Kış mevsimi başladığında, dolunay fotoğrafçılığı da iyiden iyiye zorlaşıyor. Üstelik benim gibi sınırlı bir manzaranız ve kısıtlı bir görüş açınız varsa adeta dua eder duruma geliyorsunuz. Kullandığım mobil uygulamada dolunayın konumunun binanın tam tepesinde ya da diğer cephesinde olduğunu görünce insanın bütün hevesi de isteği de kaçıyor. “Tıpkı cebimde en güzel kelimelerle yanına gittiğimde genellikle başıma geldiği gibi.” O yüzden bu ay gökyüzünde bir dolunay fotoğrafı yerine, Pınar‘ın masasından güzel bir rengi paylaşıyorum. Bazen çok derin anlamlar aramayı bırakıp sadece güzele “güzel” diyebilmek için bunu yapıyorum.
Geçtiğimiz gece, rüyamda eskiden çalıştığım yeri gördüm. Kapıdan girmemle bambaşka bir yere geldiğimi anlamam bir oldu. Üstelik ne alakaysa yanımda eşim de vardı. Binanın içi o kadar değişmiş ki adeta bir labirente dönmüş. Tüm odalar yıkılmış, açık ofis sistemi olmuş. Bazı yerleri paravanlarla bölmüşler. Tanımadığım bir sürü insan vardı. Kendi kendime “Yahu o kadar sene çalıştım, bir tane bile tanıdık kalmamış mı?” diye hayıflanırken çok sevdiğim bir arkadaşımı gördüm ve yanına gittim. Çok sevindi, mutlu oldu. “Gel birlikte dışarı çıkalım, burası beni çok bunalttı” dedim. Bu esnada yanımdan eşim kayboldu. Bunun üzerine arkadaşım dedi ki “Merak etme, kızların yanına gitmiştir“. Onu ararken bu sefer de arkadaşımı kaybettim. Telefonla aramaya çalıştım ancak aksilik telefon çekmiyordu. Çok ama çok bunaldım bir anda. Nihayet böyle bir bunalımın esaretinde uyanıverdim. Bu benim kötü bir özelliğimdir. Bilinçaltımdan atamadığım, yarım kalmış, eksik kalmış ya da içten içe aşık olduğum şeyleri sürekli rüyamda görüyorum. Sivrihisar gibi mesela 🙂 Haftada en az bir kere Sivrihisar’ı görürüm. Tüm dağların esareti altında, ormanla kavuşmuş ve biraz kıyıda köşede bırakılmış halde. Bilinçaltım, bazen “gerçekleri yaşadığım ve hayatın kendisi olan” diğer bir boyutmuş gibi geliyor. Hayret!

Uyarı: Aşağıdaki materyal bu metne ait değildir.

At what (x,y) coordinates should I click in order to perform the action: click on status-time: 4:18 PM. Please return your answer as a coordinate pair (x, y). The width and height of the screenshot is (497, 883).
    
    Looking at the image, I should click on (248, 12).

Yılın en uzun gecesi, teknik olarak yılın en karanlık gecesi de oluyor. Bu karanlık geceyi Mert‘in aydınlık yüzüne uzun uzun bakarak geçirmek istiyorum. Dünya’nın derdini görmemiş gözlerine, hüznün henüz kırıştırmadığı alnına, unutulmanın ızdırabından uzak dudaklarına bakacağım. Pek bir sevimli oldu şu sıralar, kendi tosbiğim diye söylemiyorum. Sabahları karanlığa uyanıyorum. Karanlıkta çıkıyorum. Son birkaç haftadır iş yerine yürürken ve hava hala aydınlanmamışken, Kat 3 Daire 8 podcast‘i dinliyorum. Her sohbetin başlangıcında Anıl‘ın sesinden bir doğa üstü /gerilim/korku hikayesi dinliyorum. İş yerine ulaştığımda hafif bir gergin oluyorum bu yüzden. İtiraf etmek gerekirse bu his çok hoşuma gidiyor.
Yıl bitiyor dolunayım. Yazılmayı bekleyen birkaç yazı kaldı. Bu yıl bitmeden yayımlanacak son yazıları da tembellik etmeden yazıp yetiştirmem lazım. Sonra zaten bir My Resort geleneği olan “Yılımın Özeti” yazısını yazacağım. 2021 yılı yine senden binlerce kilometre uzakta geçti. En iyi objektif bile ancak eteğindeki tozları gösterebilir. Sana nasıl daha yakın olabiliriz ki?